Status itu sendiri menceritakan tentang seorang pria beserta keluarganya yang datang untuk melamar seorang perempuan. Peristiwa yang tak dinyana, tak diduga ternyata hari itu tidak hanya berakhir menjadi acara lamaran, tapi atas permintaan ayah sang calon pengantin perempuan, akad nikah langsung dilaksanakan saat itu juga.
Kisah dalam status tersebut disambut dengan gegap gempita, pujian dan banyak komentar ‘aku juga ingin begitu.. ‘ oleh banyak komentator.
***
First of all, selamat bagi kedua mempelai yang diceritakan dalam status tersebut. Semoga mereka berbahagia.
Tapi begini. Membaca cerita itu, aku sebetulnya memiliki pertanyaan. Jika pernikahannya mendadak seperti itu, artinya pernikahan tersebut tidak didaftarkan di Kantor Urusan Agama (KUA)? Tidak ada petugas pencatat pernikahan dari KUA hadir saat akad nikah? Juga, tidak ada buku nikah yang diberikan pada kedua mempelai?
Artinya, pernikahan tersebut sah secara agama, tapi tidak sah secara negara? Padahal, mencatatkan pernikahan secara negara itu penting, lho...
Begini, aku pro pada kesederhanaan. Menikah memang tak perlu dengan pesta besar. Tapi.. tidak mencatatkan pernikahan secara negara, itu dampaknya bisa panjang.

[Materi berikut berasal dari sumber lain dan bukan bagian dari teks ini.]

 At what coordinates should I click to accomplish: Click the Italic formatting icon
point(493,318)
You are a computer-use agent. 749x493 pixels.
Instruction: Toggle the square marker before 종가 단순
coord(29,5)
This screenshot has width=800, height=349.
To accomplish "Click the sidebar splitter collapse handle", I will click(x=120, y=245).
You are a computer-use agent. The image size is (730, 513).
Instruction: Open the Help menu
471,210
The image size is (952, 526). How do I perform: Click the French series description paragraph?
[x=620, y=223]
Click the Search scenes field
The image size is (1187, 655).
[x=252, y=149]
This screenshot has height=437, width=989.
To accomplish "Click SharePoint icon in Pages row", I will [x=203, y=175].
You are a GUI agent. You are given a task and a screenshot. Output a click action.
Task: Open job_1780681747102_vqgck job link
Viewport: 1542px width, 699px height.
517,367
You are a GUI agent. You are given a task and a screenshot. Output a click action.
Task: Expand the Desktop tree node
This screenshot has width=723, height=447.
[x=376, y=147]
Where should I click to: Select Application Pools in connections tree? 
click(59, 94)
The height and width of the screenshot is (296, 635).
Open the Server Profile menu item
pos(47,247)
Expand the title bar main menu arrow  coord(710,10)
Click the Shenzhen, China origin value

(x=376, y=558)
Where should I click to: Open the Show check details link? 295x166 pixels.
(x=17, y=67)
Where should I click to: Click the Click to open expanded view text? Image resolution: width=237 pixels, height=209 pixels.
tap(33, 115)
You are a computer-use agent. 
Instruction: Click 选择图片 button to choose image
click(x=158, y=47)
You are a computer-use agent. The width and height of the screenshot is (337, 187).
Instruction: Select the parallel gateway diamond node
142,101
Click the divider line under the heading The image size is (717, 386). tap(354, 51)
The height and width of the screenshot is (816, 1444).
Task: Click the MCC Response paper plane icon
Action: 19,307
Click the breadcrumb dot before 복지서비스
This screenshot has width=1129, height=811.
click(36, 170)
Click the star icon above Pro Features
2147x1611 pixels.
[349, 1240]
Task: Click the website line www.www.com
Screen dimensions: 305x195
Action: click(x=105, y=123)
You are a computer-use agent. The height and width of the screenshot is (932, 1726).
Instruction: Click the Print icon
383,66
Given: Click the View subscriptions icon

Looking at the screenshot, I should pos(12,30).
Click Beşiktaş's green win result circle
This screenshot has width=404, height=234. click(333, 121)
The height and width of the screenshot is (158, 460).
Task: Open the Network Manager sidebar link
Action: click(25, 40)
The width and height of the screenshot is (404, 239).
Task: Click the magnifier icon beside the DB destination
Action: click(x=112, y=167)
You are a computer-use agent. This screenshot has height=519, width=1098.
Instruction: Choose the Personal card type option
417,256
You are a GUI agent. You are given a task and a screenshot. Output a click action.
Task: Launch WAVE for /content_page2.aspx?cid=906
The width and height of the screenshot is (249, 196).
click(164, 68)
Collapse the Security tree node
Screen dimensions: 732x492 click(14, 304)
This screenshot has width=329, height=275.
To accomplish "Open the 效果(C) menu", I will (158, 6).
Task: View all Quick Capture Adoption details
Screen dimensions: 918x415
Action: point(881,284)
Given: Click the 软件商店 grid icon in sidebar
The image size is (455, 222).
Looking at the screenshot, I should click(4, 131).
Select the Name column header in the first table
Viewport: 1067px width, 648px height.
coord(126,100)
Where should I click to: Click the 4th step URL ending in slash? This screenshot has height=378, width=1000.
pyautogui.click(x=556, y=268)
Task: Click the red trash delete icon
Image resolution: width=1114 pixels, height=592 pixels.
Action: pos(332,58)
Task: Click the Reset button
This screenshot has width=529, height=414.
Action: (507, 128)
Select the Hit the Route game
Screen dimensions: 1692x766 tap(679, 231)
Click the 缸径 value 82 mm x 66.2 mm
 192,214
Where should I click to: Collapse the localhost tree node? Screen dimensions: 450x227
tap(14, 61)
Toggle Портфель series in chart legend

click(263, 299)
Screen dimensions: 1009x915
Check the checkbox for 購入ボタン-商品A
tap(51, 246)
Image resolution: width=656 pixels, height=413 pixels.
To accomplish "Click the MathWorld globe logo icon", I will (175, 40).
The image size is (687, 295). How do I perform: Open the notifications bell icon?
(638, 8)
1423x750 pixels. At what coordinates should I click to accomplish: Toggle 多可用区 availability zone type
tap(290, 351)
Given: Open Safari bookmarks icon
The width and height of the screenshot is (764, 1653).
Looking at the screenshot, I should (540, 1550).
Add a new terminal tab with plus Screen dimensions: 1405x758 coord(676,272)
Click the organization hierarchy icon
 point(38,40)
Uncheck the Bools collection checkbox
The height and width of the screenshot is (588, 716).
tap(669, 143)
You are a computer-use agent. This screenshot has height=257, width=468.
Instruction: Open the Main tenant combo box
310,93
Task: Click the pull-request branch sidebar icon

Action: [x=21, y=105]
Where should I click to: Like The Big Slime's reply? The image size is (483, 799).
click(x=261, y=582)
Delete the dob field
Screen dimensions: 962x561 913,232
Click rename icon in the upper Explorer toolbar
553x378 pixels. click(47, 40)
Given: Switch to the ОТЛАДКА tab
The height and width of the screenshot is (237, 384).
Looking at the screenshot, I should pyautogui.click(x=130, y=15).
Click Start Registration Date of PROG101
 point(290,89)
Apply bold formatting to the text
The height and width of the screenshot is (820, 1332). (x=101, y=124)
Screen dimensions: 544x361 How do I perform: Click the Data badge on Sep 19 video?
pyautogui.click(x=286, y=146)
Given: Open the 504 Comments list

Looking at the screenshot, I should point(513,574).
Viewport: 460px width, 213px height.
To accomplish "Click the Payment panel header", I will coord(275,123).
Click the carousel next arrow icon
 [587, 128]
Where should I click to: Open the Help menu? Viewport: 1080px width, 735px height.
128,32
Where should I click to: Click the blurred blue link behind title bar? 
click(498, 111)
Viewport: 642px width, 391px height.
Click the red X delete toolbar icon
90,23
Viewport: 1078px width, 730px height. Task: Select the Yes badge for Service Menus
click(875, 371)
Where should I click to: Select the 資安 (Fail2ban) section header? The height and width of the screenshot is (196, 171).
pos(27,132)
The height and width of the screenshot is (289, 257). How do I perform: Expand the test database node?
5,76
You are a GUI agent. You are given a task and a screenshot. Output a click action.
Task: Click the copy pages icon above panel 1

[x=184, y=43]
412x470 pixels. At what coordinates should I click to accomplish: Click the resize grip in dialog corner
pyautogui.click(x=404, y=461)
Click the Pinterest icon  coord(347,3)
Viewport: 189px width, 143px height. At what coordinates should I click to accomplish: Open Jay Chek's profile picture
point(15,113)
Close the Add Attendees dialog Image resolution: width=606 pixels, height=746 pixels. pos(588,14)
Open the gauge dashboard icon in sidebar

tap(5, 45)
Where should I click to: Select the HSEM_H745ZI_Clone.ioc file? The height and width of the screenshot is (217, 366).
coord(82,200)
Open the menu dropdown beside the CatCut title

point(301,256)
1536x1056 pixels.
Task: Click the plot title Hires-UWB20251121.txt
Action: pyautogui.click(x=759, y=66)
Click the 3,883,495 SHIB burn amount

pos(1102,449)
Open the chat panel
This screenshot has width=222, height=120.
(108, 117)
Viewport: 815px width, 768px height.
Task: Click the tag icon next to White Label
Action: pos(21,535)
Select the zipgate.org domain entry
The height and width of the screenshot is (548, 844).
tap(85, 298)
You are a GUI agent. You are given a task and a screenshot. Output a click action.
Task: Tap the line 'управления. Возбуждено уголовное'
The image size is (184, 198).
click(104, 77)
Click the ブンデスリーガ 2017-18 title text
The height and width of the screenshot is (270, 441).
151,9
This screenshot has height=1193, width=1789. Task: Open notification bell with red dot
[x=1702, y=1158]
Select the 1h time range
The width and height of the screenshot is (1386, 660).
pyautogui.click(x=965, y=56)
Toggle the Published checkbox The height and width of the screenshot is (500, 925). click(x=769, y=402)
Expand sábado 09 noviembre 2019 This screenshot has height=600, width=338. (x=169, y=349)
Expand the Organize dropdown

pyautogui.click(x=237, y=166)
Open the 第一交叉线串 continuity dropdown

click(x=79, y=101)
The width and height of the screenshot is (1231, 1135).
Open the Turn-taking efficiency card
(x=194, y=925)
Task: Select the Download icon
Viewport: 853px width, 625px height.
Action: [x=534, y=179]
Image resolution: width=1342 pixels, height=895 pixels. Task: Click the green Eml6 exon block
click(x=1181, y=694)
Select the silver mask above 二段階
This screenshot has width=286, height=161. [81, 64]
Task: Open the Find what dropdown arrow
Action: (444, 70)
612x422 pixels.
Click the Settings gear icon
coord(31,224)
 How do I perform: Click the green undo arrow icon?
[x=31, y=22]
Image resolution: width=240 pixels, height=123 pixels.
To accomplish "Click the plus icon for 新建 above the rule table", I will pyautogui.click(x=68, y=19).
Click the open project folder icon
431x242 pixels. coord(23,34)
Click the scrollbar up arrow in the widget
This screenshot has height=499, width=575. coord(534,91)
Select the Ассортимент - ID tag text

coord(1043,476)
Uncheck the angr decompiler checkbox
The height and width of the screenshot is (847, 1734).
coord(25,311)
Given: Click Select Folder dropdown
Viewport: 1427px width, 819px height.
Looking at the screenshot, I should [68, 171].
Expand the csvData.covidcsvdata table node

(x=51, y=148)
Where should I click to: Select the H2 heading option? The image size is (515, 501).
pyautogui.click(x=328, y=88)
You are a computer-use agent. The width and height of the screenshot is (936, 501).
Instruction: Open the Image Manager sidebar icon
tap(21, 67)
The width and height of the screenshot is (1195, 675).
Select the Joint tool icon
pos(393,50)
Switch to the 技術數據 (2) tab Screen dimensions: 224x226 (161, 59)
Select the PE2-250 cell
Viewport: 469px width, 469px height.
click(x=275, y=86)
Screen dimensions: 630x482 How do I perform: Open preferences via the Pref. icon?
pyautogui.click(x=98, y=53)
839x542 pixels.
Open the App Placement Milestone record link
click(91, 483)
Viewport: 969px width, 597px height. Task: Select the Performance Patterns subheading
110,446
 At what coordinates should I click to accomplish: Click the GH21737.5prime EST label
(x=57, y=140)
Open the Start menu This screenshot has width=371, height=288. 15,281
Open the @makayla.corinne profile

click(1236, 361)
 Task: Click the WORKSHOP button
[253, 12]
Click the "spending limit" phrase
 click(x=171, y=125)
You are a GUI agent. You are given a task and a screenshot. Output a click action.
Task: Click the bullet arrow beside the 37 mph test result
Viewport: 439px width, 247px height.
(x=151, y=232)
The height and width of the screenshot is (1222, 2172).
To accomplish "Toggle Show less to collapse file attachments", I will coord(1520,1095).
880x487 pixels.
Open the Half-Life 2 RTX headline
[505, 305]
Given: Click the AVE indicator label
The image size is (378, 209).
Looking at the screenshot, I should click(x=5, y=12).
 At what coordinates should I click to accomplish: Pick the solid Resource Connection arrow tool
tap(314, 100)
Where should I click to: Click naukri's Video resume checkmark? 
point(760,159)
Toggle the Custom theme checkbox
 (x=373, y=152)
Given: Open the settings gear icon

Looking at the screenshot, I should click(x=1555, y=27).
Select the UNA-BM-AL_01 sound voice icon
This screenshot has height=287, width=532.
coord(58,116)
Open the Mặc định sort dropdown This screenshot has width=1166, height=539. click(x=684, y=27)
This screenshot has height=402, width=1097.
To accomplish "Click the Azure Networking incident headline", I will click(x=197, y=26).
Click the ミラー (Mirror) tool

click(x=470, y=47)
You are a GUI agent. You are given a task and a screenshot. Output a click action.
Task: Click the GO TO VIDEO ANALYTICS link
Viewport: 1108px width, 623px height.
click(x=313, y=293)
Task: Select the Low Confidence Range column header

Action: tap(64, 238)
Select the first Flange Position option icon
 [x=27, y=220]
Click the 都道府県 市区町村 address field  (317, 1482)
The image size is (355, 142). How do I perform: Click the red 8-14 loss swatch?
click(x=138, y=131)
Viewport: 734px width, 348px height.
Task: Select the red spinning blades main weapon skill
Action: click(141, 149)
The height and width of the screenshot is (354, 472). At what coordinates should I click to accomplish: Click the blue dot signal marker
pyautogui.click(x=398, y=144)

Mari ambil salah satunya saja untuk tak berpanjang lebar.Katakanlah pasangan pengantin tersebut lalu dikaruniai anak. Jika pernikahan orang tuanya tak tercatat di negara, tak memiliki buku nikah, maka anak yang dilahirkan dari pernikahan tersebut tidak bisa memperoleh akte kelahiran yang menyebutkan nama kedua orang tuanya. Jikapun akte lahir tersebut diterbitkan,maka anak itu akan dicatatkan sebagai anak dari ibunya saja.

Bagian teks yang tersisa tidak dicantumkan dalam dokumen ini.